- _Exercise goal_
Your answer should be every line of the entries that has the string "agent" in it.

- _Supplied information_
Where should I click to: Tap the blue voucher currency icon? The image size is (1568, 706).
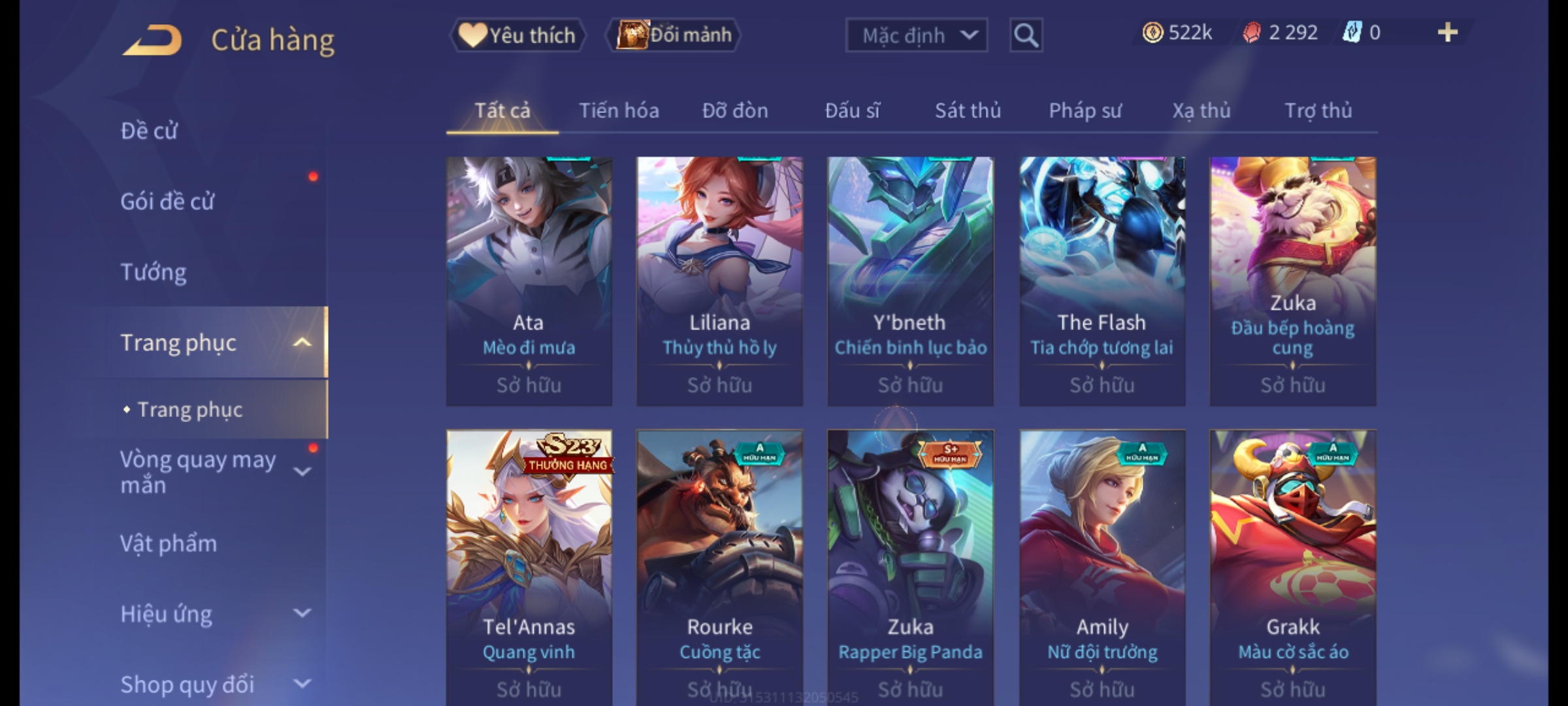[x=1352, y=33]
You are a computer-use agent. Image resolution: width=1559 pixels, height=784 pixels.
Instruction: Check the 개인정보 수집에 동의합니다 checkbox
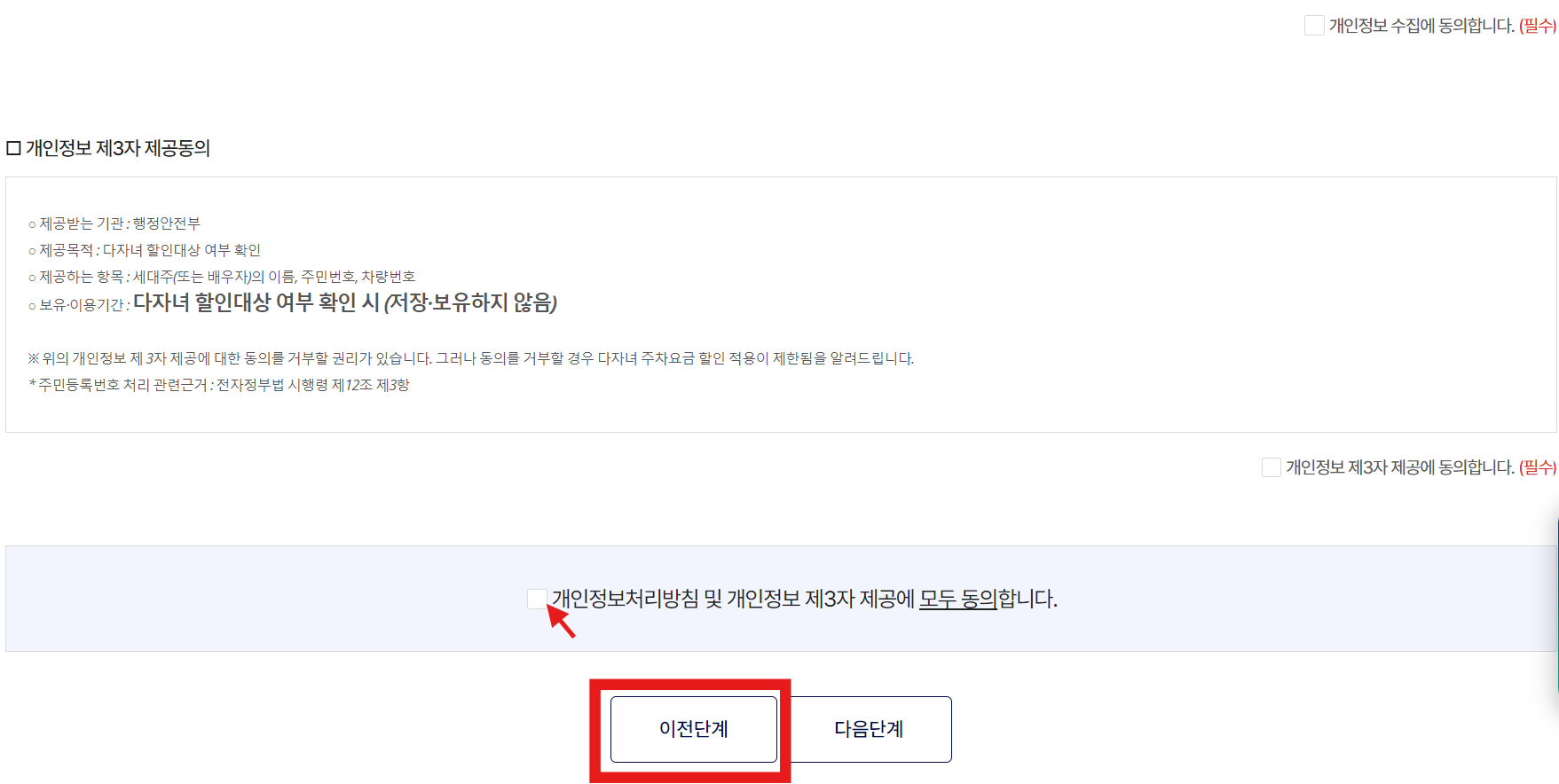coord(1314,26)
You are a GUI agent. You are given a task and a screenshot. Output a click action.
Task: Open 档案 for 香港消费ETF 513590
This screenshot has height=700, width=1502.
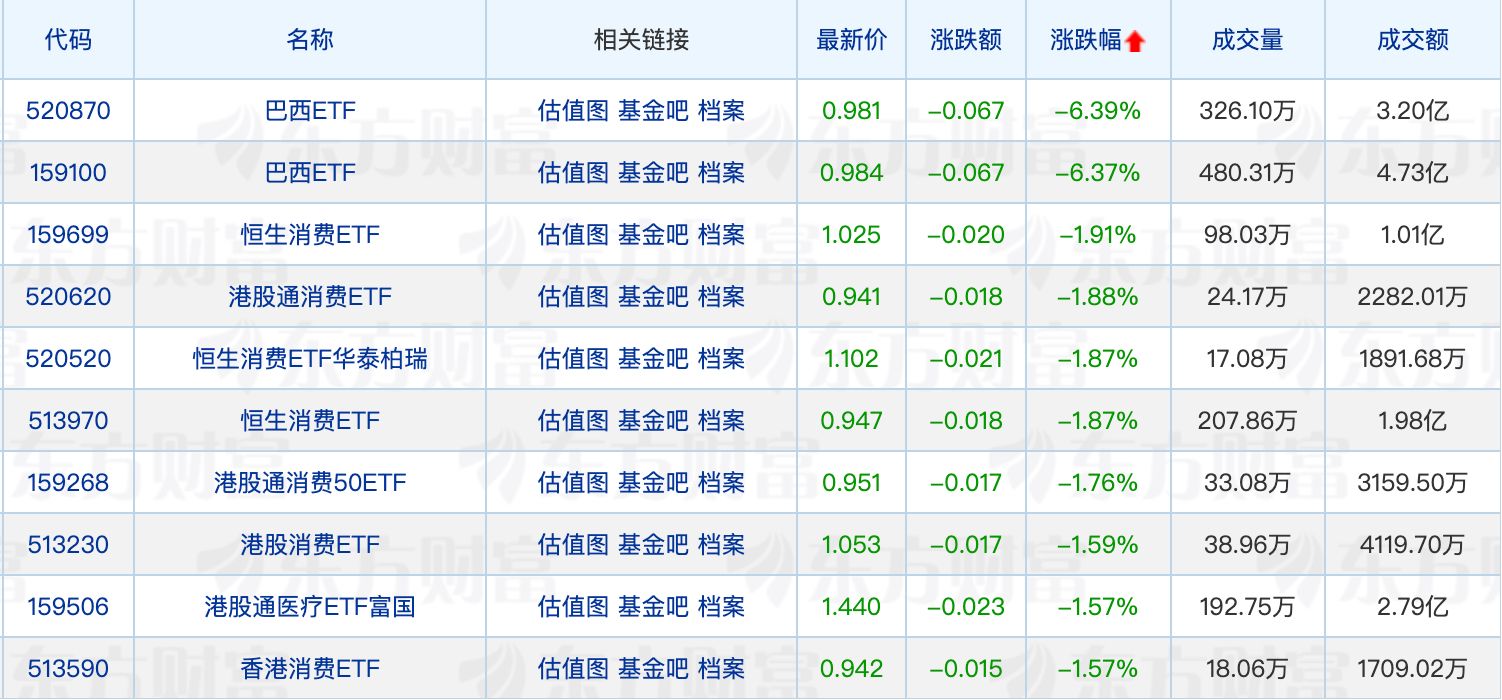point(721,668)
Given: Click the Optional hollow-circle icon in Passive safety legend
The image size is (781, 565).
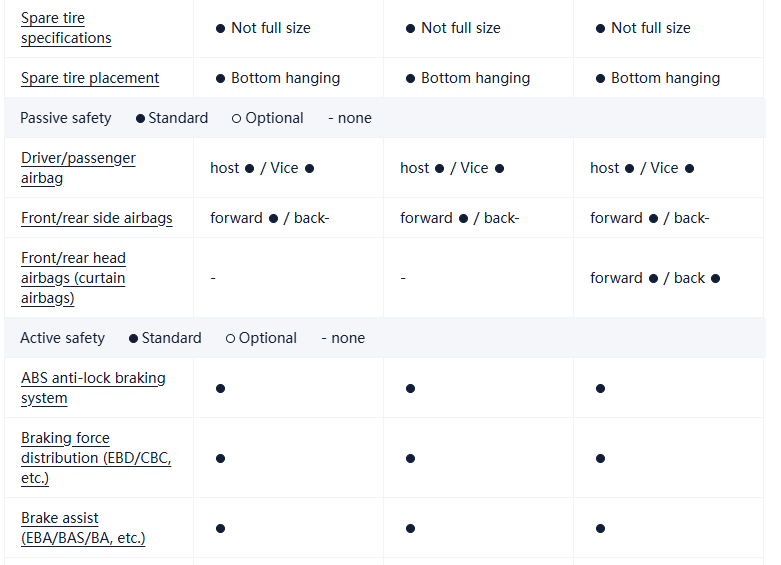Looking at the screenshot, I should 236,118.
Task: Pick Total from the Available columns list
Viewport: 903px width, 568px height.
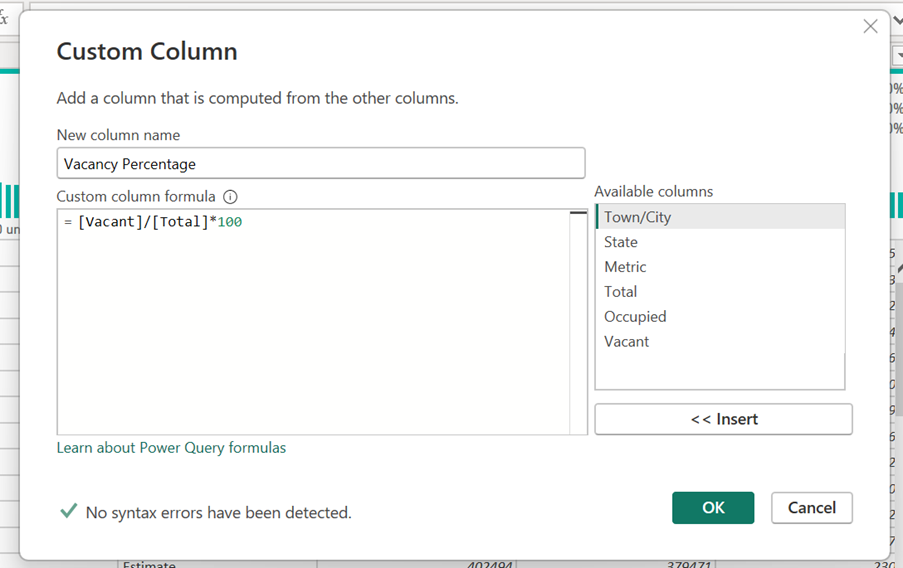Action: tap(621, 292)
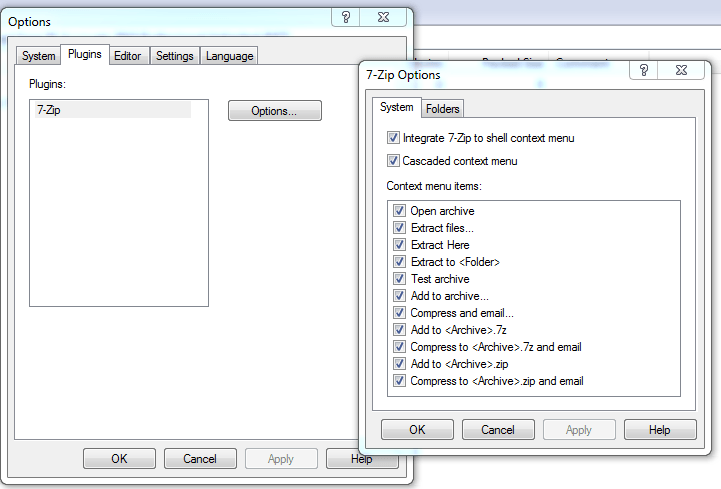Click Cancel in the 7-Zip Options dialog
This screenshot has width=721, height=489.
point(498,429)
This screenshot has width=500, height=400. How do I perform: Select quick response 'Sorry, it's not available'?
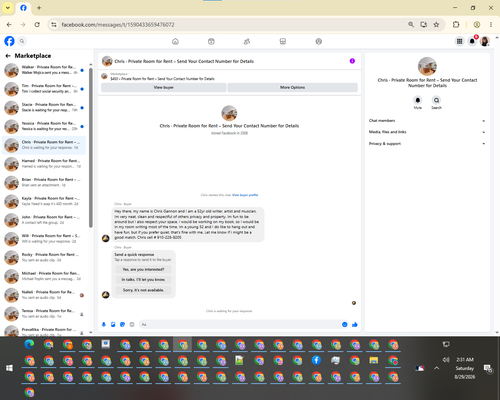click(143, 290)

- _Response to the exercise_
You are a computer-use agent. Image resolution: width=1559 pixels, height=784 pixels.
You are a GUI agent. You are given a task and a screenshot. Output a click action.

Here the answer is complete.